You wouldn’t hire a senior engineer to check disk space
This is the part I spent the most time thinking about.
Claude has three model tiers: Haiku (fast, cheap), Sonnet (balanced), and Opus (the full thing). Eight daily tasks firing means the model choice has a real cost impact.
Most of these tasks are mechanical — checking GitHub notifications is parsing CLI output, running npm audit is reading JSON, syncing tasks between two apps is running a shell script and logging what happened. None of that needs Opus. It barely needs Sonnet.
But email triage — reading messages, deciding what’s spam vs what needs a reply vs what’s an invoice — requires judgment. And writing blog posts from news stories requires actual writing quality.
I split it: eight tasks on Haiku (CLI parsing, API checks, simple data collection), eight on Sonnet (email classification, research, moderate reasoning), four on Opus (blog post drafting, book processing, newsletter writing).
The cheap model does the grunt work. The expensive model only fires when the output needs to be good, not just correct. I haven’t run this long enough to know the actual cost difference, but the principle is sound — you wouldn’t hire a senior engineer to check disk space.

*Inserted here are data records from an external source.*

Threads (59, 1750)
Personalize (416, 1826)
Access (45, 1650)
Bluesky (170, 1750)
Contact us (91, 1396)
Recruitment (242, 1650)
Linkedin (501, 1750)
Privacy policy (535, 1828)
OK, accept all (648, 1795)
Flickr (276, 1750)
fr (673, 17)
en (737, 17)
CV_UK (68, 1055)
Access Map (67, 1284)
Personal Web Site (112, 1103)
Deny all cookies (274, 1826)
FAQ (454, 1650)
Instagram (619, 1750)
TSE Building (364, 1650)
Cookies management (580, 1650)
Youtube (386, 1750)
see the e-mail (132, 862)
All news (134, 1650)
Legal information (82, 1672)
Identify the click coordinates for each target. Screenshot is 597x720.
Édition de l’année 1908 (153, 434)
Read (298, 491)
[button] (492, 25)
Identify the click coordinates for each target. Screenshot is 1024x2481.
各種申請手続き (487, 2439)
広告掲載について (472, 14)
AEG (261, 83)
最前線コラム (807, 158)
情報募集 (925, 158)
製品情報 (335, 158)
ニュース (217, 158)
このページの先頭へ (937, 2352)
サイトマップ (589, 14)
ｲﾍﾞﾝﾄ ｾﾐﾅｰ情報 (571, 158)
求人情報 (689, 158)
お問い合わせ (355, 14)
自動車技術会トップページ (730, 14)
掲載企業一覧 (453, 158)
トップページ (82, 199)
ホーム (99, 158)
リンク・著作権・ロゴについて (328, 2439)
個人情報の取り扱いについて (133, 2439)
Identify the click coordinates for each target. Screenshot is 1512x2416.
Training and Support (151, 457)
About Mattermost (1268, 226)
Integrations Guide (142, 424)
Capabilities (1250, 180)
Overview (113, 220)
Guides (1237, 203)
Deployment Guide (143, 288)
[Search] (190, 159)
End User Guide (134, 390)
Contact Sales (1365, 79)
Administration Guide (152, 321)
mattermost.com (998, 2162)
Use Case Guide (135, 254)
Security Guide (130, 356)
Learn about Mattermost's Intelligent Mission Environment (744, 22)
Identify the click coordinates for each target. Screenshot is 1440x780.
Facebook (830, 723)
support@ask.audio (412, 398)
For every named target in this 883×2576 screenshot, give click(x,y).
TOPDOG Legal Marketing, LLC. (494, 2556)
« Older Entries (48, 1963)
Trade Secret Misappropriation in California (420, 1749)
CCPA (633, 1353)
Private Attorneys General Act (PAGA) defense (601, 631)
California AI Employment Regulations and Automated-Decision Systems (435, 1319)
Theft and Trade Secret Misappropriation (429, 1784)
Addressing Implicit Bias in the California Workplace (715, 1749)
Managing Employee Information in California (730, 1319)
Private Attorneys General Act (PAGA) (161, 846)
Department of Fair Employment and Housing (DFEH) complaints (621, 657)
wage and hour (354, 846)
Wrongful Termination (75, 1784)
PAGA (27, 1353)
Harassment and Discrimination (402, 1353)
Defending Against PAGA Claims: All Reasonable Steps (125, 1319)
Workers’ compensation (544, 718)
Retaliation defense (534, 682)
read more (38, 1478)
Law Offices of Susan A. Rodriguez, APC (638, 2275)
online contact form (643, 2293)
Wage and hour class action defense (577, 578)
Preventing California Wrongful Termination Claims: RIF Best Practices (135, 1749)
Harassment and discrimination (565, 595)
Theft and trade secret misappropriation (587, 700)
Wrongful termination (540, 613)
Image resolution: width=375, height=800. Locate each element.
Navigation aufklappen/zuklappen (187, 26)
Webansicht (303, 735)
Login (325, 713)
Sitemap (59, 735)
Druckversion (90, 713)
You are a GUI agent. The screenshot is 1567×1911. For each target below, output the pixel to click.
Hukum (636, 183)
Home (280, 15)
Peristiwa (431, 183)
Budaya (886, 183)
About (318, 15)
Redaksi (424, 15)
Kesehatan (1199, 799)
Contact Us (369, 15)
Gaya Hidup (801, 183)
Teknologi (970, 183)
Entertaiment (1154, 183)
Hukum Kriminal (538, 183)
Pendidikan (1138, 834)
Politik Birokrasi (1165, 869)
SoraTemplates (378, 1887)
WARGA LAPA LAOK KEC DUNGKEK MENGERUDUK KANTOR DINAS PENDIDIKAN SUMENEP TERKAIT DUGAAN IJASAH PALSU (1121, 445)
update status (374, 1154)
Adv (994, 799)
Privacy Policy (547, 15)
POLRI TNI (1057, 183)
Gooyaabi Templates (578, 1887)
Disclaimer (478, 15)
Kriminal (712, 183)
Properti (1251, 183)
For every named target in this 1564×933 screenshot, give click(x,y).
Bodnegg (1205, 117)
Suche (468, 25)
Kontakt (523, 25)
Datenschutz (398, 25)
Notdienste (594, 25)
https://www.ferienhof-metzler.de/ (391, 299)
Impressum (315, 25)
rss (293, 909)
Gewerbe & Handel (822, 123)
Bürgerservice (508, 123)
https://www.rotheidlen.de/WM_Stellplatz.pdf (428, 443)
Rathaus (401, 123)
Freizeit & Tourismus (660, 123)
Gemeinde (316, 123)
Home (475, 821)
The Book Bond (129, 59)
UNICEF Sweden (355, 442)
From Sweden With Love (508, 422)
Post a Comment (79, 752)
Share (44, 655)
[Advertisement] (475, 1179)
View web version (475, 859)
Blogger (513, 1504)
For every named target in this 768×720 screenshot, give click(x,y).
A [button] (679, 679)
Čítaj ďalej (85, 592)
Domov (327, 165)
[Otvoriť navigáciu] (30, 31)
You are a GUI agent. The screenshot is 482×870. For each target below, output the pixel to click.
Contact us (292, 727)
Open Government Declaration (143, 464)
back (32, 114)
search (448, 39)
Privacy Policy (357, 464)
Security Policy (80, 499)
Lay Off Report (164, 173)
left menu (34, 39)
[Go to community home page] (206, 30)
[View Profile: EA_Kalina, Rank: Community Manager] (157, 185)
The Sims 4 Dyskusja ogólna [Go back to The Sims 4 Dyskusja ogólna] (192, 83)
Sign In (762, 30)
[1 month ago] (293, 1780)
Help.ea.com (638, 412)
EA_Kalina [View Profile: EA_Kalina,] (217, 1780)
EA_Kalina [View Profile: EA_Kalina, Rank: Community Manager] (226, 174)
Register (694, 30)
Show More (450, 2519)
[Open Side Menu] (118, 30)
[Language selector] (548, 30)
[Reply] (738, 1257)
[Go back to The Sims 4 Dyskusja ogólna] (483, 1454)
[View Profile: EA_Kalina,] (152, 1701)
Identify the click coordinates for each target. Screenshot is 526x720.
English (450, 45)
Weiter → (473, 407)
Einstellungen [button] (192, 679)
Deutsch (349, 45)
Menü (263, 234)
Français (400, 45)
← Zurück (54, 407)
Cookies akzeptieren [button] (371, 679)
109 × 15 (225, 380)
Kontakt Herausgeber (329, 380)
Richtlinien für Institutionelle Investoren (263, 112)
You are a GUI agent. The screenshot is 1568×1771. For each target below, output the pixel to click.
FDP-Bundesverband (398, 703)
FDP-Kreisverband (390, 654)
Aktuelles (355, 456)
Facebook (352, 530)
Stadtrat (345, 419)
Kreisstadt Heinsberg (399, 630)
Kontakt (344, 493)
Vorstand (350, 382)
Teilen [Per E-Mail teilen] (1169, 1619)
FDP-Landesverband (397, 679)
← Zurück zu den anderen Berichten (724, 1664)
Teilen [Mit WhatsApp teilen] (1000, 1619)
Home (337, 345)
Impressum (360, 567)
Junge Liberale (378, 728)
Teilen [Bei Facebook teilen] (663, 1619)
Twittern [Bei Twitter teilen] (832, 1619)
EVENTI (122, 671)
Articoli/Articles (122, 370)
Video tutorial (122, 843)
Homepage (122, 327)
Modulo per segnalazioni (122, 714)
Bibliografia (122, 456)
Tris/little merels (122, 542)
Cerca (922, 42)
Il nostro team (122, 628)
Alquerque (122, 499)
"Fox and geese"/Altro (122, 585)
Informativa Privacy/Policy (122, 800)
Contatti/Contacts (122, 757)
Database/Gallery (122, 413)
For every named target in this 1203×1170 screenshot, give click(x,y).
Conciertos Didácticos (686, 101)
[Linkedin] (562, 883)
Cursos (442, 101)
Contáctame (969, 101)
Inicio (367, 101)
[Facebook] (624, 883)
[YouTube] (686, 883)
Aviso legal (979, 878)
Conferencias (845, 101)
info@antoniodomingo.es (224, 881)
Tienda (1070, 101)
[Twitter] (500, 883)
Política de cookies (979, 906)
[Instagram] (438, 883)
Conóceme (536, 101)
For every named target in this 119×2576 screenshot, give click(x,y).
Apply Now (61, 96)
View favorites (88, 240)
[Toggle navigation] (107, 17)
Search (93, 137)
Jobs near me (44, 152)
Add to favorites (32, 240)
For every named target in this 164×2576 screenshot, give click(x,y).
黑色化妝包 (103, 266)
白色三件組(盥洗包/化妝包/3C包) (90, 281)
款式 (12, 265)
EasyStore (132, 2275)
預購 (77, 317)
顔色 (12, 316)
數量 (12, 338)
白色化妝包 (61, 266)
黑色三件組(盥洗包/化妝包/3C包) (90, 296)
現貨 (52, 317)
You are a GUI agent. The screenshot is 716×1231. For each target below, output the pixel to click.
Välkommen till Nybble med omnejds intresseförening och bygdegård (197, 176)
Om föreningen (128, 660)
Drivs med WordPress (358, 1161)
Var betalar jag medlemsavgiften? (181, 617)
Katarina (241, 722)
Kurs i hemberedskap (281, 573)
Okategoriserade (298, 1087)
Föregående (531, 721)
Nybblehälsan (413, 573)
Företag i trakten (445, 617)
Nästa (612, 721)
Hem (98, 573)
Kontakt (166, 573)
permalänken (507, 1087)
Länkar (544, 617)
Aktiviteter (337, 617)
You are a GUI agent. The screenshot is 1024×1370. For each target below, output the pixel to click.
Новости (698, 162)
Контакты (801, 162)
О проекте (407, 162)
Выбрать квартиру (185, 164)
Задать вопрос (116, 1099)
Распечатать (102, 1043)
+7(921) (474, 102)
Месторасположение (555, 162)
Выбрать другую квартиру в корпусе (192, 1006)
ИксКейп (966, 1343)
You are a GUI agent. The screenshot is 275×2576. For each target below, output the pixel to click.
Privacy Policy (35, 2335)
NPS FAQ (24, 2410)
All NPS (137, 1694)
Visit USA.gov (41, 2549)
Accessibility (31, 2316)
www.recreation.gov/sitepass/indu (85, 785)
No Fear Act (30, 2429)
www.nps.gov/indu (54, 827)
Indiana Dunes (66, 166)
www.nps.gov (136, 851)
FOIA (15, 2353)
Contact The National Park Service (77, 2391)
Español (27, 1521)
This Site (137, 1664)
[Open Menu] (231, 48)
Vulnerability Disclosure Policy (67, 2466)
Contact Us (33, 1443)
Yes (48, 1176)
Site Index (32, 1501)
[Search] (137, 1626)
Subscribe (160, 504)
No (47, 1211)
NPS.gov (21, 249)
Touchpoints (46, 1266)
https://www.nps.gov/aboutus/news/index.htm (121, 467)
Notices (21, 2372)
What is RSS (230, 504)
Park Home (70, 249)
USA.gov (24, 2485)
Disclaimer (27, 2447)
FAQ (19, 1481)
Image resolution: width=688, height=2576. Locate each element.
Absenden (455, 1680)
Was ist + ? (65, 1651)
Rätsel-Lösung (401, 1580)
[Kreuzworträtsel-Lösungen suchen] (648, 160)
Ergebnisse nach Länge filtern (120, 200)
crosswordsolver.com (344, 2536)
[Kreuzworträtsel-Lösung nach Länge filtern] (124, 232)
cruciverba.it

Draft-only for anything that publishes
Every task that could put words in front of other people runs in draft-only mode. The news scanner writes blog posts but doesn’t deploy them. The newsletter processor drafts but doesn’t send. The social briefing suggests angles but doesn’t post.
Each one adds a line to my daily note: “drafts ready for review.” The human gate stays closed until I open it.
This wasn’t a difficult decision. I’ve been burned enough times by automated content going live with problems — wrong tone, unverified claims, a timestamp that puts a blog post in the future so the CMS hides it entirely. The value I’m aiming for isn’t “AI publishes things.” It’s “AI has things ready for me to decide on.” The bottleneck in my content workflow was never the writing. It was the blank page.
The order is the architecture
The tasks aren’t independent. They’re a pipeline, and the order matters.
Email triage runs at 7:30. The morning briefing runs at 8:00 and checks whether email triage already finished. If it did, the briefing summarizes those results instead of re-scanning. If it didn’t — maybe the computer was asleep — the briefing does a basic scan itself.
On Mondays, newsletter subscriber data pulls at 8:00. The morning briefing, running at the same time, can reference that data.
Sunday evening’s social queue audit creates a task for Monday if the queue is thin. Monday morning’s briefing surfaces that task. The information flows forward without me having to remember where it came from.
I designed the pipeline on paper before creating any of the task files. The weekly rhythm looks like a train schedule — things arrive in order, each one either producing data a later task consumes or creating a task a later briefing surfaces.
Twenty config files and a hypothesis
I set this up today. I haven’t lived with it.
I don’t know if the email triage will be good enough to trust without spot-checking every message, or if the morning briefing will be genuinely useful or just noisy. I don’t know if the news scanner will find stories worth writing about or produce garbage I delete every morning. And I have no idea if the VPS health check will catch real problems or just tell me everything is fine every single Monday for the rest of time.
I also don’t know the cost. Twenty tasks — some daily, some weekly — on a mix of three model tiers. My hypothesis is that Haiku handles the mechanical tasks fine and the overall cost stays reasonable, but I’ll need a few weeks of data to confirm.
What I do know: the design decisions feel right. Tiered models for different complexity, draft-only for anything that publishes, pipeline sequencing so tasks build on each other, and graceful failure — if one platform is down, log the error and move on, don’t let it block everything else.
I’ll report back after it’s been running for a while. Right now, it’s a Saturday afternoon experiment with twenty config files and a reasonable hypothesis that my Monday mornings are about to get a lot shorter.